━━━━━ Teks Bacaan

Advokat Rakyat ,Agussalim,SH : Tambang Rakyat Itu Konstitusional ,Bukan Stigma Hukum

Selasa,8 Juni 2021
Sulteng – Advokat Rakyat Agussalim SH salah satu aktivis Gerakan Reformasi Agraria dan Lingkungan Hidup menegaskan konsep legal dari stigma hukum Tambang Rakyat.
Persoalan pertambangan tidak dapat
dilepaskan dari masalah agraria, dan
kegiatan pertambangan berada didalam tanah dan untuk melaksanakan kegiatan tersebut wajib mendapat izin terlebih dahulu dari pejabat yang berwenang. Usaha pertambangan dilaksanakan dalam bentuk Izin Usaha Pertambangan (IUP), Izin Pertambangan Rakyat (IPR), Izin Usaha Pertambangan Khusus (IUPK).maka apabila izin ini didapat oleh seorang pengusaha atau pihak yang ingin melakukan usaha pertambangan, maka ini merupakan hak- hak atas pertambangan.
Izin Usaha Pertambangan diberikan oleh Bupati/walikota apabila wilayah berada di dalam satu wilayah kabupaten/kota, jika wilayah usaha pertambangan berada pada lintas wilayah kabupaten/kota maka izin diberikan oleh gubernur, jika wilayah pertambangan berada pada lintas wilayah provinsi maka izin diberikan oleh Menteri setelah mendapatkan rekomendasi dari gubernur dan bupati/walikota setempat sesuai dengan ketentuan peraturan perundang-undangan. Izin Usaha pertambangan dapat diberikan kepada
badan usaha, Koperasi ataupun Perseorangan,
hal ini sebagaimana yang diatur di dalam Pasal
37 dan Pasal 3812 Undang-Undang Nomor 4
Tahun 2009 Tentang Pertambangan Mineral dan Batu Bara. Pemakaian Tanah Untuk Pertambangan Untuk dapat melakukan usaha pertambangan sudah pasti dibutuhkan sebidang tanah karena kegiatan penambangan tidak lain adalah melakukan penggalian tanah.
Keberadaan tambang memiliki eksistensi Sosial dan Corak Produksi dari Kebudayaan setempat.mencontohkan, pada beberapa kasus tambang dan perkebunan sawit misalnya. “Padahal kalau sudah dilabeli stigma, tidak ada urusannya dengan Konstitusi,” ujarnya.
Menurutnya, berbagai kritik sering dilontarkan berkaitan dengan penegakan hukum SDA di Indonesia. Namun selalu ada desas-desus dan kecurigaan terhadap petani lokal dan masyarakat adat.

━━━━━━━━━━
━━━━━ Informasi yang Diambil

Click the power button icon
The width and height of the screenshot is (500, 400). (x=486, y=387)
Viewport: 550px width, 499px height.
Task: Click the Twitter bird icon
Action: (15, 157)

━━━━━━━━━━

■ **Tugas Latihan**
a – Jawab pertanyaan berikut berdasarkan artikel tentang tambang rakyat:
(i) Apa hari dan tanggal yang tercantum pada artikel?
(ii) Siapa yang memberikan Izin Usaha Pertambangan jika wilayahnya berada lintas kabupaten/kota?
(iii) Kepada siapa saja Izin Usaha Pertambangan dapat diberikan?
b – Tentukan apakah setiap pernyataan berikut sesuai dengan artikel tentang tambang rakyat. Jawab ya atau tidak, lalu kutip kata-kata dari artikel yang menjadi penentunya.
(i) Agussalim adalah salah satu aktivis Gerakan Reformasi Agraria dan Lingkungan Hidup.
(ii) Izin untuk wilayah pertambangan lintas provinsi diberikan langsung oleh gubernur.
(iii) Kegiatan pertambangan boleh dilakukan tanpa izin lebih dulu.

■ **Kunci Jawaban**
a –
(i) Selasa, 8 Juni 2021.
(ii) Gubernur.
(iii) Badan usaha, koperasi, atau perseorangan.

b –
(i) Ya. "Advokat Rakyat Agussalim SH salah satu aktivis Gerakan Reformasi Agraria dan Lingkungan Hidup"
(ii) Tidak. "jika wilayah pertambangan berada pada lintas wilayah provinsi maka izin diberikan oleh Menteri setelah mendapatkan rekomendasi dari gubernur dan bupati/walikota setempat"
(iii) Tidak. "untuk melaksanakan kegiatan tersebut wajib mendapat izin terlebih dahulu dari pejabat yang berwenang"